What led me to try the change to my filters stack was someone’s comment in a forum thread on GPU filters that this had significant effect.

It was mentioned that the bottleneck is usually the loading of frame data back and forth between CPU memory and GPU memory.

This leads me to wonder if the real bottleneck may be the PCIe lanes.
In my rig, my GPU is using x8 lanes of PCIe. Would my GPU usage double again if I had x16 lanes available to my GPU? Is there such a thing as a GPU with x32 PCIe lanes?

In most discussions of the optimal video editing workstation, the arguments seem to be between three contenders for “most important”: CPU clock speed, CPU cores, GPU horsepower.
Perhaps the real “most important” factor (for those using GPU filters during Export) is GPU PCIe width.

Austin · January 20, 2021, 6:49pm

Nice research!

This is great when it’s an option. If the source is blistering sharp high-quality 4K, then the difference between bilinear and bicubic can become very noticeable. Cheap cell phone footage and old HDV home video would be less problematic. Those sources sometimes don’t have enough detail to reveal the weaknesses of bilinear scaling.

Scaling quality could also depend on how big a size change is being done. For a small change, the difference could be unnoticeable. But to enlarge or reduce by a factor of 3 or more would quickly reveal the quality difference.

I wonder if this is dependent on “canvas size”. If SPR is shrinking a video down to a quarter of its original size first, then would every filter after it only need to operate on a quarter the amount of data, and that’s where the speed difference is noticed? Less work for the following filters? If SPR is last, then Saturation etc would in theory be operating on full-size videos then their results would be all shrunk down at the end.

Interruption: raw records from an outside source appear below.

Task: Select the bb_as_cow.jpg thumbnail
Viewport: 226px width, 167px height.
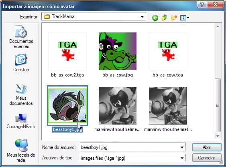Action: click(x=118, y=51)
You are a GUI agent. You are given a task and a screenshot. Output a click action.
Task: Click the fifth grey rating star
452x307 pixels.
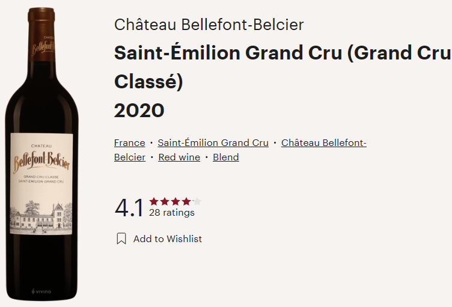(197, 201)
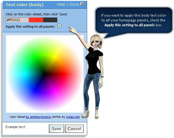Pick pure red on the color wheel
This screenshot has height=138, width=174.
(x=64, y=74)
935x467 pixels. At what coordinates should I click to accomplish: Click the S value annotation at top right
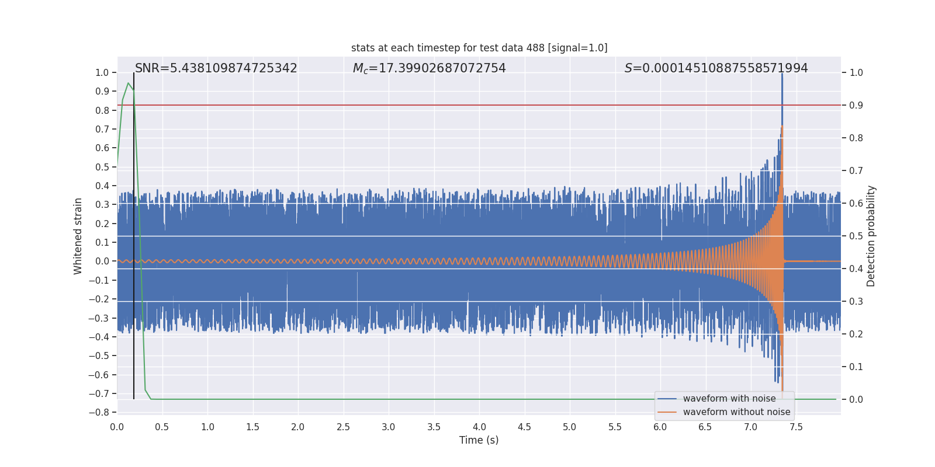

If this was true, we would expect the final export time to increase if SPR was making a video larger rather than smaller (assuming it didn’t get clipped by the timeline dimensions).

As for the difference between bilinear and bicubic SPR… bicubic is just that complex to calculate and will take about 2x longer compared to bilinear.

Option 4: Shotcut is not written multi-threaded enough to take advantage of all the available CPUs. Some cores sit idle. There’s nothing a user can do to optimize this except buy processors that specialize in fast clock speeds rather than high core counts.

True. But the current version of Shotcut isn’t even using GPU for filters, so the discussion was theoretical and moot. In light of this, buying a beefy GPU for Shotcut currently makes no sense. The only benefit would be 7th generation NVENC for higher quality hardware encoding. But encoding doesn’t use CUDA cores (less than 5% at most), so a cheap GTX 1650 Super is the most money that needs to be spent.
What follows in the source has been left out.